Con lo anterior en mente, El corazón es un cazador solitario equivale a una transparente radiografía de la desdicha; un sagaz ensayo acerca de la soledad y la inequidad. Trasluce también la pasión de Carson McCullers por la música —acordémonos, pues, el objetivo inicial de su viaje a Nueva York— incorporada en otro de los fascinantes personajes: Mick, una joven de sexualidad indefinida que pasea por los barrios e identifica las casas que cuentan con radio, para poder así escuchar la música ajena agazapada debajo de las ventanas.
Mick también destina los centavos —todos los personajes de la novela cuentan y viven al centavo— de su almuerzo colegial para tomar clases de piano. Así la música, desde los compositores clásicos hasta las notas sureñas del blues o el jazz, atraviesa El corazón es un cazador solitario, una obra maestra, angustiosa, pero al tiempo intensamente lírica.
En diferente registro, en el caso de Reflejos en un ojo dorado, estamos frente a una nouvelle exploratoria de las fronteras entre el deseo, los celos y el voyerismo. Un retraído soldado que cuida los jardines de un oficial —todo, por supuesto, ambientado en localizaciones del húmedo y atosigante sur profundo de Estados Unidos— y que, durante sus trabajos de jardinería, espía a la mujer del oficial desnuda a través de los cristales.

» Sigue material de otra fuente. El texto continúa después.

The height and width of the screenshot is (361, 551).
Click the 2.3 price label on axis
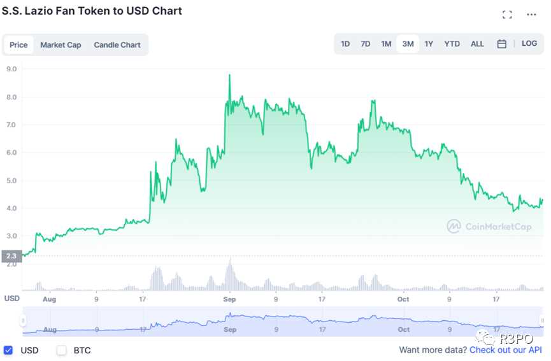click(x=11, y=256)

En la novela corta se desarrolla un poliedro amoroso, tocante a la obsesión del soldado raso por la señora del oficial, por la atracción de este último por el conscripto y por la intervención del amante de la pareja del oficial. Carson McCullers, en Reflejos en un ojo dorado, domina el arte de la novela corta consistente, según Ricardo Piglia a propósito del prenombrado Onetti, en la develación de un secreto. Todo en la limitada trama de la novela corta —alega el argentino— debe sostenerse en entender y descubrir lo escondido y sus razones.
Con motivo de La balada del café triste McCullers vuelve a hurgar en sus obsesiones: la ruina, el avasallamiento del sistema de castas heredado de la Confederación, la soledad como condición ineludible de la naturaleza humana. Acá también McCullers nos expone a una complicada situación amorosa que incluye a una mujer de carácter fuerte y maneras recias, a su violento, efímero y cruel marido (el matrimonio duró diez días) y a un supuesto primo de la mujer, jorobado y aparecido de la nada con apenas una borrosa foto como evidencia del parentesco.
En esta novela corta Carson McCullers cierra el círculo de una saga sureña, notablemente influenciada por William Faulkner, signada por el aislamiento, la injusticia y el amor posesivo.
Sin duda, las tribulaciones personales, la tortura de la enfermedad crónica, los fantasmas de la depresión, el deseo no retribuido y los grilletes del alcohol, embeben las páginas de Carson McCullers. Su catálogo, corto pero trascendente, transpira la tristeza de una vida de heridas y magulladuras. Finalmente, McCullers murió cerca de Nueva York, en 1967, con cincuenta años.